В Египте я знал одного парня, мы дружили. С ним-то кончилось благополучно, но после того случая все изменилось. И был еще один малый, который пытался обжулить меня в карты после нашего возвращения в Плимут. Я думал, опиум поможет унять мой нрав, но вскоре понял: не тут-то было! Ввязался в историю, о которой не хотел тебе рассказывать, — уж лучше бы мне отрезали руку! Но если ты когда-нибудь простишь меня и помянешь добрым словом, когда меня уже не будет, ты должна знать всю правду — я не в силах больше выносить этот обман! Как-то я шел с одной девушкой по проулку. Мы были вместе минут десять, не больше. Она злобно пошутила надо мной — женщина не вправе говорить мужчине такие вещи. Я был пьян и помню только, что черная ярость словно прожгла дыру мне в груди. Дьяволу было угодно, чтобы в моей руке оказался штык. Это произошло за считаные мгновения. Когда все было кончено, ее лицо казалось печальным. Я услышал звук приближающихся шагов и побежал со всех ног, пока не свалился в канаву, где и пролежал до утра. С тех пор я и телом, и душой пребываю в грязной канаве.
Я не заслуживаю радости увидеть тебя снова, да и ни одна девушка больше не станет доверять мне. Возможно, с тех пор как это случилось, я уже провел достаточно времени в аду, и Господь меня простит, а может быть, больше вообще ничего не будет — только тишина. Наверное, этого я и хочу больше всего.
Джонни
Некоторое время мы молчали. Я не знал, о чем думает Холмс, но мои чувства были в полном смятении. Мы прочли ужасное признание; этот человек изведал кошмар душевных мук и угрызений совести. Но мы знали об этом убийстве много такого, о чем в письме не было ни слова. Мог ли Блэкстоун впасть в такое чудовищное исступление, что даже не помнил немыслимого числа колотых ран, нанесенных Марте Тэйбрам? Конечно, мнение сестры имело для него огромную важность. Но Блэкстоуну трудно верить: он сознался в убийстве, но не рассказал начистоту, как совершил его.

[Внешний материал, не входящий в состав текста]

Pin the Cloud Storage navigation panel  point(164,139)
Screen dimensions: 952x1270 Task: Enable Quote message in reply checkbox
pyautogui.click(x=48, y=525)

А где упоминание о прочих убийствах, если его больной рассудок вообще позволял держать их в памяти? Мой друг не упускал случая намекнуть, что, по его мнению, Блэкстоун и есть Джек Потрошитель. Настойчивое желание Холмса считать дело Тэйбрам первым звеном в череде убийств, его внимание к военной форме, терпимое отношение к маскараду, устроенному Данлеви, те недели, что он провел в Ист-Энде, — все это указывало на убежденность детектива в вине Блэкстоуна. Но если преступник именно он, закончатся ли на этом наши неприятности? Если все пять ужасных убийств на совести этого человека, его признание, которое я теперь уже равнодушно держал в руке, не более чем чудовищная ложь или же бред страдающего галлюцинациями маньяка, который даже не помнит большей части своих преступлений. Все это я отчетливо понимал, но оставалась еще одна версия, казавшаяся совсем уж неправдоподобной. А что, если Шерлок Холмс ошибается?